--- YOUR TASK ---
Exactly as they appear, copy the lines from the one holding "How do I perform: Switch" through the end of the records, leaving pictures out.

--- DATA TO EXAMINE ---
-*-

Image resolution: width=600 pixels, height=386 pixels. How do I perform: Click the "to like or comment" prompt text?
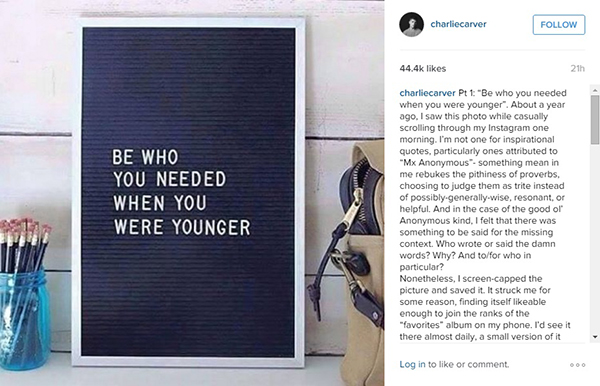pos(468,364)
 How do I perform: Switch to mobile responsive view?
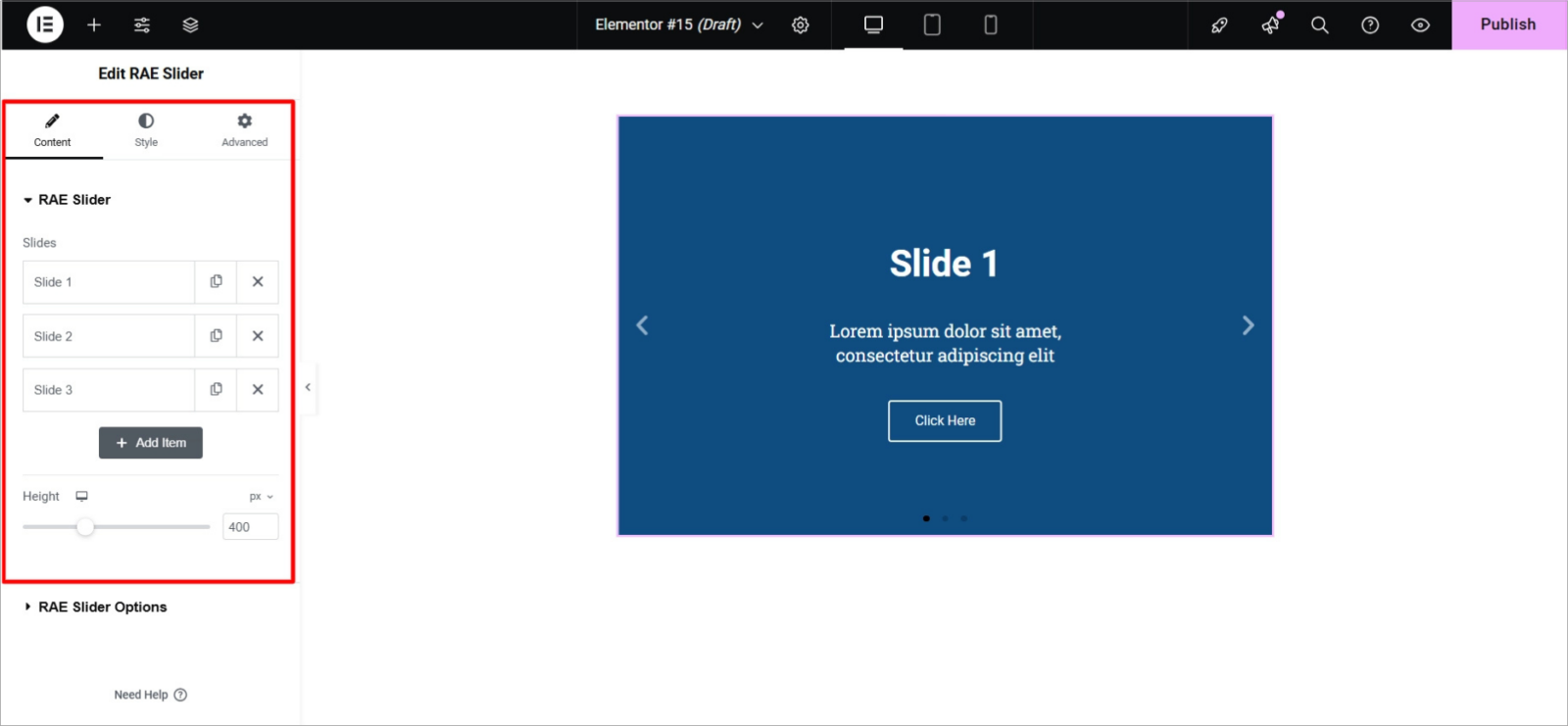click(991, 24)
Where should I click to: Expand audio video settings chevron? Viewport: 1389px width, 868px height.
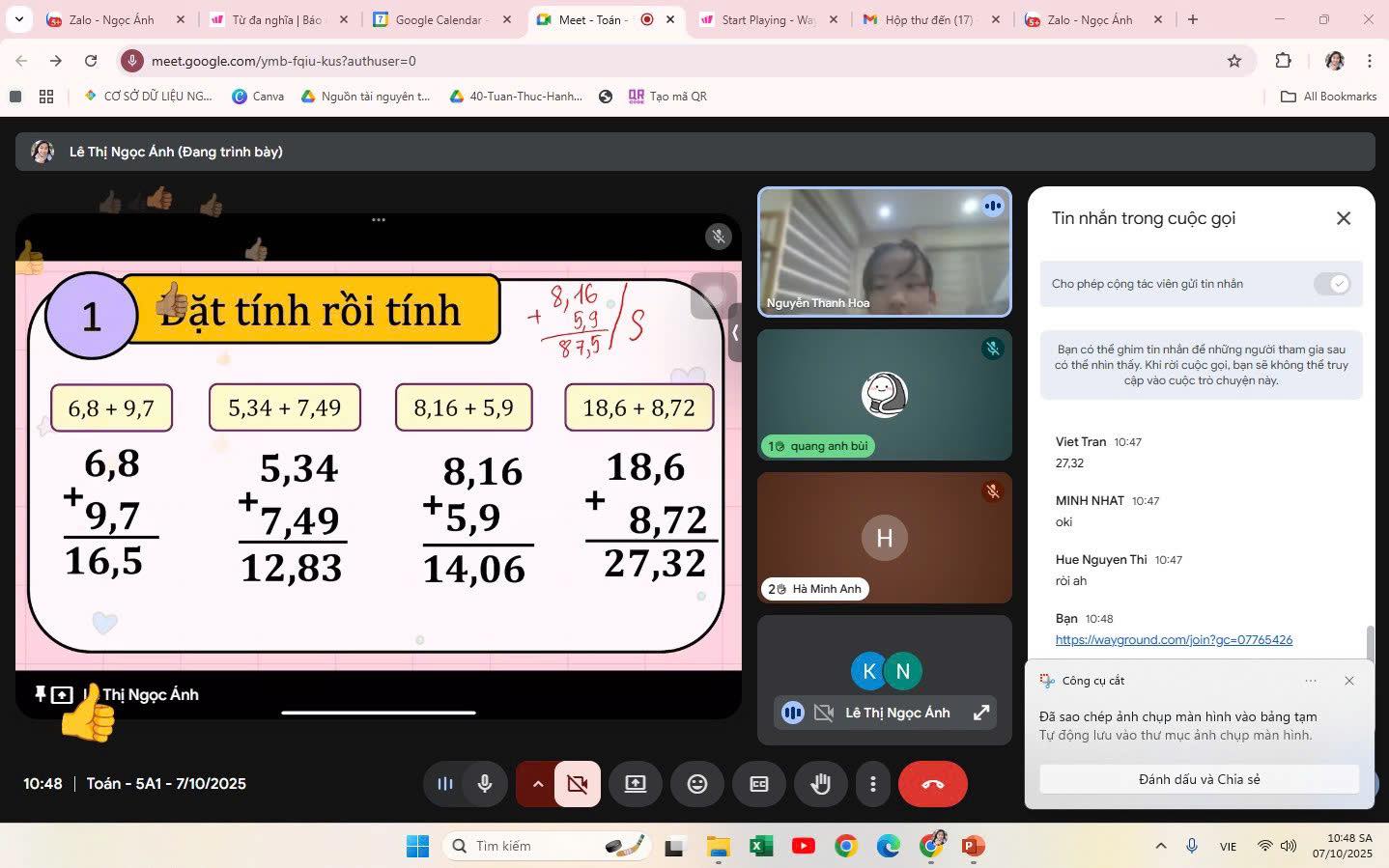pos(538,784)
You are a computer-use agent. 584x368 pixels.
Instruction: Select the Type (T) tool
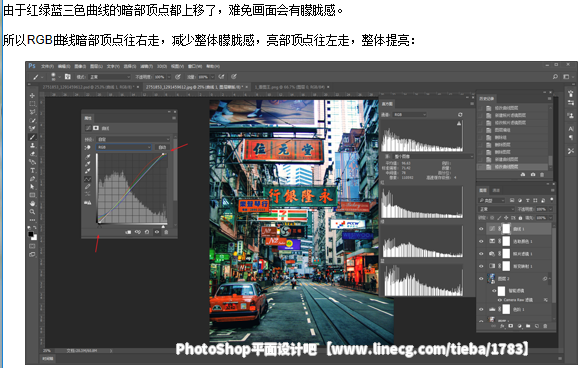32,171
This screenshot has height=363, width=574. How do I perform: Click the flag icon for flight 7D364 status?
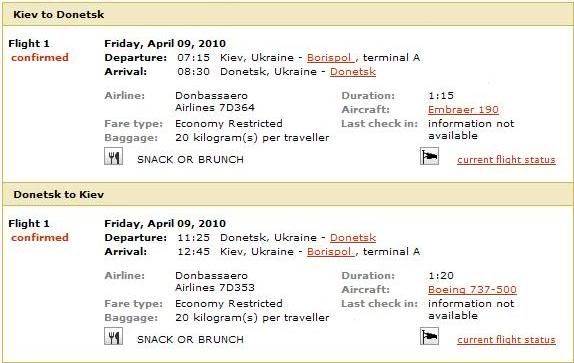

-*-

--- TASK OUTPUT ---
 How do I perform: Switch to mobile responsive view?
click(991, 24)
Where should I click to: Expand audio video settings chevron? Viewport: 1389px width, 868px height.
pos(538,784)
You are a computer-use agent. 584x368 pixels.
Instruction: Select the Type (T) tool
32,171
This screenshot has height=363, width=574. How do I perform: Click the flag icon for flight 7D364 status?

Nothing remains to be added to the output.